PROMPT – From the listing below, pick out every line that contains the string "computer". Uppercase and lowercase letters must match.
::::::::::
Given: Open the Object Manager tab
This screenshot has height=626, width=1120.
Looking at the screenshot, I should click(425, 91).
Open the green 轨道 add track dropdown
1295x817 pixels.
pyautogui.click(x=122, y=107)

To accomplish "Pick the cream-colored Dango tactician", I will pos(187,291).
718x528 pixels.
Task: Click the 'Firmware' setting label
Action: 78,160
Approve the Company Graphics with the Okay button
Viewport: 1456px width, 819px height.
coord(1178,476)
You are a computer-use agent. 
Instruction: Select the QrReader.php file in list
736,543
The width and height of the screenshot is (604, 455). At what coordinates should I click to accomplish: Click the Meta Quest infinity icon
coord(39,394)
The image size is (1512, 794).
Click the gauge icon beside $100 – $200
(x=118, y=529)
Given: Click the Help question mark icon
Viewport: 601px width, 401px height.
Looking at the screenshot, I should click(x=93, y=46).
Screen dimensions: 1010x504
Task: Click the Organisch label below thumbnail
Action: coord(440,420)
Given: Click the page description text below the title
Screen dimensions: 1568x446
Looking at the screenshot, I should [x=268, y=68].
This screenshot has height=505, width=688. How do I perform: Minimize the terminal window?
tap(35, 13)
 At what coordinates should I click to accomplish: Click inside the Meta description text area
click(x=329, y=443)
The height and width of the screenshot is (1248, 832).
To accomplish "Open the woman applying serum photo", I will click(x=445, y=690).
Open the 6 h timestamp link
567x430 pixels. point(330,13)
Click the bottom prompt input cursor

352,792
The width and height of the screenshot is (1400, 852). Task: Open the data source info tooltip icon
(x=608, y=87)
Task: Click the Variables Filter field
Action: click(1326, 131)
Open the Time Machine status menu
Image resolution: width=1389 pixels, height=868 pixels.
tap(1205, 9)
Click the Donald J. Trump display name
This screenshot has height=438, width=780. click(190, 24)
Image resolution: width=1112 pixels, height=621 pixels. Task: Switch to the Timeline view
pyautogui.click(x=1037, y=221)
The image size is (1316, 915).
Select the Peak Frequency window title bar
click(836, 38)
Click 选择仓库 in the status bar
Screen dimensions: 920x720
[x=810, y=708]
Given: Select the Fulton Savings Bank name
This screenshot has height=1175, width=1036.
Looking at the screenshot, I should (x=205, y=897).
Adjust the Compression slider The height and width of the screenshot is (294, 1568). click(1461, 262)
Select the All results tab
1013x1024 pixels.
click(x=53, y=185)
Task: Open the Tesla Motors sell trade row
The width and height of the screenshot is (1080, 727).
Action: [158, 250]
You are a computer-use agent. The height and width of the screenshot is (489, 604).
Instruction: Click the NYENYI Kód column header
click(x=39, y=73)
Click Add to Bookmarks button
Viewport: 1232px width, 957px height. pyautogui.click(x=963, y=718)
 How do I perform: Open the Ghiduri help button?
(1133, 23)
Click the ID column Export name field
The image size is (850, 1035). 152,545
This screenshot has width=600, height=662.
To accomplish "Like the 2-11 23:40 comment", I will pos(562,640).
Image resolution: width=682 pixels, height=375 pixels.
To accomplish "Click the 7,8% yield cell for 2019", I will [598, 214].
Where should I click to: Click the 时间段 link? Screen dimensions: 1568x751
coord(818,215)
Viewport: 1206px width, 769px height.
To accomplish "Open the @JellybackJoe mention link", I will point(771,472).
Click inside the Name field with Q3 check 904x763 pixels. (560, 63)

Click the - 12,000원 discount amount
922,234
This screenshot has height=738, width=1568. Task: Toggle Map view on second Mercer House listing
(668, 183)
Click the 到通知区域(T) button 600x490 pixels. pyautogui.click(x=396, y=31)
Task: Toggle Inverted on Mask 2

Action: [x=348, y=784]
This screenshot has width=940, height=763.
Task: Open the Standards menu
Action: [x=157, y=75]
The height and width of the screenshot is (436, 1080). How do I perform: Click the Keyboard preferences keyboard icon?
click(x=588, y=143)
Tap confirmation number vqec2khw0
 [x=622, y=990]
::::::::::
FINAL RESULT –
You are a computer-use agent. 
You are a computer-use agent. The height and width of the screenshot is (489, 604).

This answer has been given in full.